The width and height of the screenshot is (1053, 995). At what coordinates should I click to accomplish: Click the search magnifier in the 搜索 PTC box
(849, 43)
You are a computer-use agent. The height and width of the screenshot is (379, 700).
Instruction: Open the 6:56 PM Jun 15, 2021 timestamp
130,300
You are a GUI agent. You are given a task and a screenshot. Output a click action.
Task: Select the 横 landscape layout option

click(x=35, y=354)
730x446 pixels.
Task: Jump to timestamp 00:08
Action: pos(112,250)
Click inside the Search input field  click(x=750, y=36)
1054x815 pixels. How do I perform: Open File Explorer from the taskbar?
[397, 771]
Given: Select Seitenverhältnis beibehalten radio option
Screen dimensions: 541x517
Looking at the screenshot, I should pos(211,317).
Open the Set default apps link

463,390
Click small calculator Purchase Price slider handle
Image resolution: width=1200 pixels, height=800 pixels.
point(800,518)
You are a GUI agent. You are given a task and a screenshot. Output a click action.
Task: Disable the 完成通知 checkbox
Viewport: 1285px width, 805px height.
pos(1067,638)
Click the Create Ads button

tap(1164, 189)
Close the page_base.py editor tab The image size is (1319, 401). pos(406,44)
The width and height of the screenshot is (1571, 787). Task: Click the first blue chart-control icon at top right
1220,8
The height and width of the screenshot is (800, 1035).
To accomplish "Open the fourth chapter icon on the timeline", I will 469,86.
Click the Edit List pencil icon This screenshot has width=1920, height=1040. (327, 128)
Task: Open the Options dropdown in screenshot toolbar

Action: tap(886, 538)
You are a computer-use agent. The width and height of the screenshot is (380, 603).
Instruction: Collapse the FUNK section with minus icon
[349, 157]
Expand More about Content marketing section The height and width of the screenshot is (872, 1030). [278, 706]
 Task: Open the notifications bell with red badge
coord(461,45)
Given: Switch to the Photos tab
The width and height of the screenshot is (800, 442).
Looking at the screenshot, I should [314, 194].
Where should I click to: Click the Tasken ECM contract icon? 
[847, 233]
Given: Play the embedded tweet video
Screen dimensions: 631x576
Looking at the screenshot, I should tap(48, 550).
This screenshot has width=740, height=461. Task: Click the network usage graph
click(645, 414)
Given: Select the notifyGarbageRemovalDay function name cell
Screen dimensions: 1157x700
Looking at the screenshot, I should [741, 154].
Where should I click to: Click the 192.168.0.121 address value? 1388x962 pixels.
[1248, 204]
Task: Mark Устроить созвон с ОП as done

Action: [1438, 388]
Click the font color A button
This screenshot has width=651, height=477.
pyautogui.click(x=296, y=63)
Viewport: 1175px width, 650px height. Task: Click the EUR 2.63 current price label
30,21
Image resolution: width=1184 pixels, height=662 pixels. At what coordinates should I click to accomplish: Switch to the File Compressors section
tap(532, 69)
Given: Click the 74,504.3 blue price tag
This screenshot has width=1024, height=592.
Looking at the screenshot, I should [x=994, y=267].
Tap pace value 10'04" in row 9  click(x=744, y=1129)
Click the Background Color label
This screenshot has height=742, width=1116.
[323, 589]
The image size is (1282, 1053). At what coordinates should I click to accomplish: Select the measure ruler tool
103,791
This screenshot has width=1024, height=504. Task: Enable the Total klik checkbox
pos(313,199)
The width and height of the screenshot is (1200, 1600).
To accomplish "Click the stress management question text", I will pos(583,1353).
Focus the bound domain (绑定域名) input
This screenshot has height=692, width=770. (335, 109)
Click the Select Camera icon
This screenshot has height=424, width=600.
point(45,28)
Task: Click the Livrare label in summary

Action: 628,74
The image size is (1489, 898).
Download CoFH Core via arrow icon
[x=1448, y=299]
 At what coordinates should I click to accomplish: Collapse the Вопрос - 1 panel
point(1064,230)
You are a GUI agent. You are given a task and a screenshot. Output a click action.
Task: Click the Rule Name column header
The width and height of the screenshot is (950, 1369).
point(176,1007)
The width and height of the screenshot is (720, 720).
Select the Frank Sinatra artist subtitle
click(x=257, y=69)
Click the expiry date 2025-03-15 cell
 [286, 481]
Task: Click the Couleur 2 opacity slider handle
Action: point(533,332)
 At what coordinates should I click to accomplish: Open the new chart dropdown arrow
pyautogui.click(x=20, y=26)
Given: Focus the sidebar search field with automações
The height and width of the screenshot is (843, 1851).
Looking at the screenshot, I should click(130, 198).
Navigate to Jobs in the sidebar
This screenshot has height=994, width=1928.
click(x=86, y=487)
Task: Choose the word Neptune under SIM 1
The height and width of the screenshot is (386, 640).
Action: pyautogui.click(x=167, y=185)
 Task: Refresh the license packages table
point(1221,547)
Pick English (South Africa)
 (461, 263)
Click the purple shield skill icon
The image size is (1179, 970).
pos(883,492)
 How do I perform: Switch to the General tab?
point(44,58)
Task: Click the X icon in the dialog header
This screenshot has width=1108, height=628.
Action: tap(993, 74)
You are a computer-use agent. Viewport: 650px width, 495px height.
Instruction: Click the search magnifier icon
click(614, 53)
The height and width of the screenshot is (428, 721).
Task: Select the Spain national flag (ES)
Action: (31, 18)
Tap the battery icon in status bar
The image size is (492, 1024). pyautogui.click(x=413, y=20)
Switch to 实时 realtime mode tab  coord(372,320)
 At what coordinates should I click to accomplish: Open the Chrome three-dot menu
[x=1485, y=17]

◆ Problem
Task for the records above: copy every line in which the word "field" occurs.

◆ Answer space
Click inside the Search input field  click(x=750, y=36)
Given: Focus the sidebar search field with automações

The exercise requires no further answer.